Risk assessment for enhanced service provision projects
Project 1 - Predictive Policing for Crime Reduction
Police forces play a key role in ensuring the public’s safety by responding to emergencies, performing neighbourhood patrols, monitoring criminal activity, making arrests, investigating crimes and testifying in court. With today’s society in a state of austerity major funding cuts are being implemented on public services including the police. It is vital that the police are still able to protect the public with the limited resources available and this means an increase in operational efficiency is required. This research investigates how the police response resources can be used to their highest efficiency, to ensure the public’s welfare, by investigating allocation to incidents and patrol planning.
Two major aspects which affect the efficiency of response to incidents are the location of officers when an incident occurs and which officer is selected to respond to an incident. These two problems are the focus of this research, which has yielded a computer aided dispatch algorithm and a computer aided patrol positioning algorithm. The computer aided dispatch algorithm automatically selects the most appropriate officer to attend an incident. This involves multiple criteria decision making as there are many factors to consider when choosing the most appropriate officer including availability, driving qualifications and predicted response times. The method of dispatch developed results in increased response times and better demand coverage as well as reductions in distance travelled. The computer aided patrol positioning algorithm generates the ideal officer positioning by considering demand coverage and areas of high crime, hotspots. Hotspots are found by analysing historical incident data and then using Kernel density estimation. The routes are then planned using a variation of the double standard location problem. This police response resource patrol positioning algorithm leads to decreased response times, increased demand coverage and problem area targeting.
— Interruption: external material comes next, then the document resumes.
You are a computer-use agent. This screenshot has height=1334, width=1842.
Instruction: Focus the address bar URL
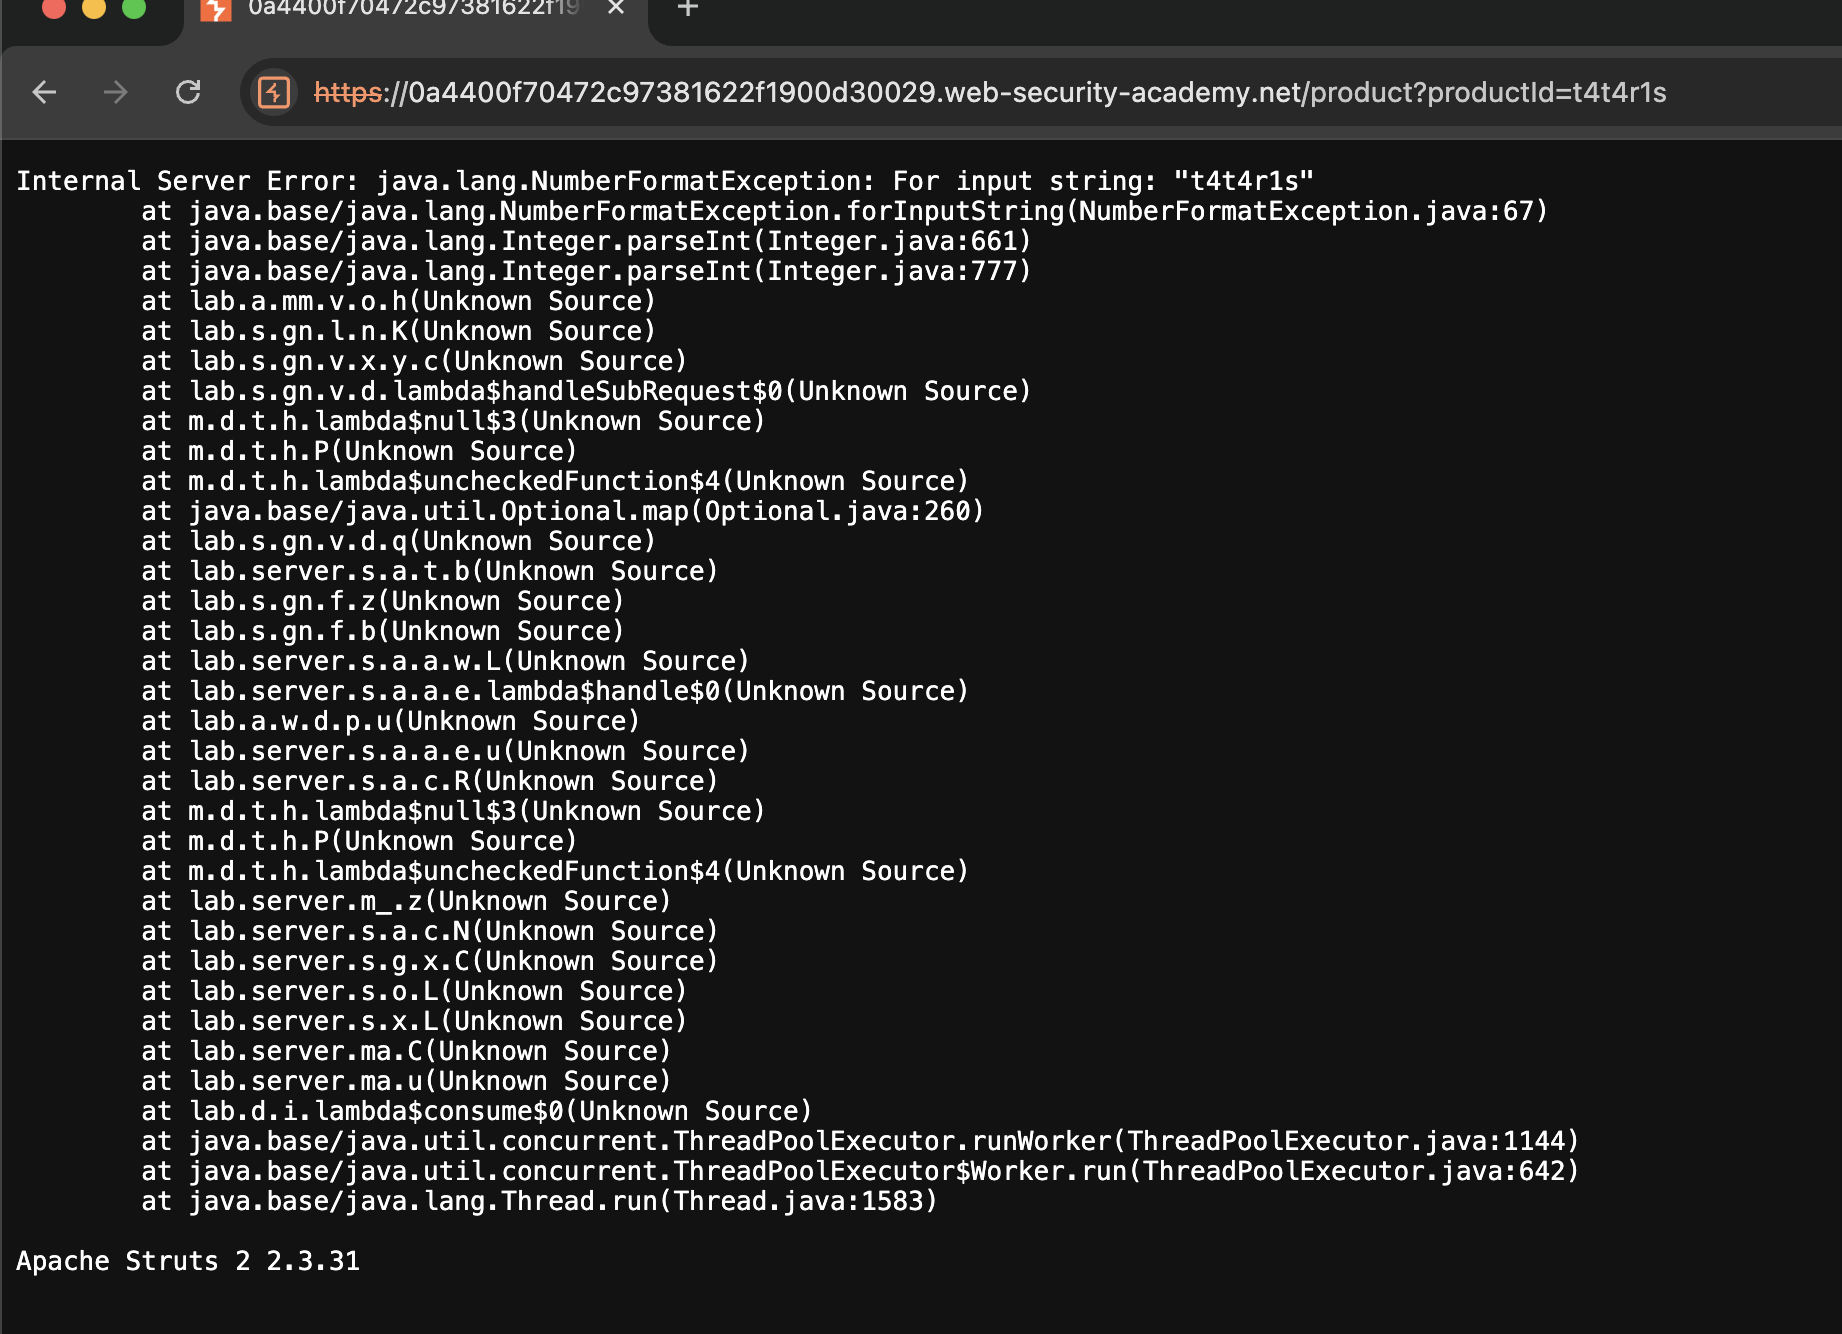pos(990,93)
This project has taken place in collaboration with Leicestershire police force. Hence it has benefited from finding real world problems within the police force and allowed an algorithm to be developed to cater for these problems and fit in with methods already in place. Also is has profited from use of actual data. Communicating with other police forces has confirmed this is a common problem so even though details of the processes may not a line completely with all police forces, the tool developed is general and can be applied to all police forces with the required information.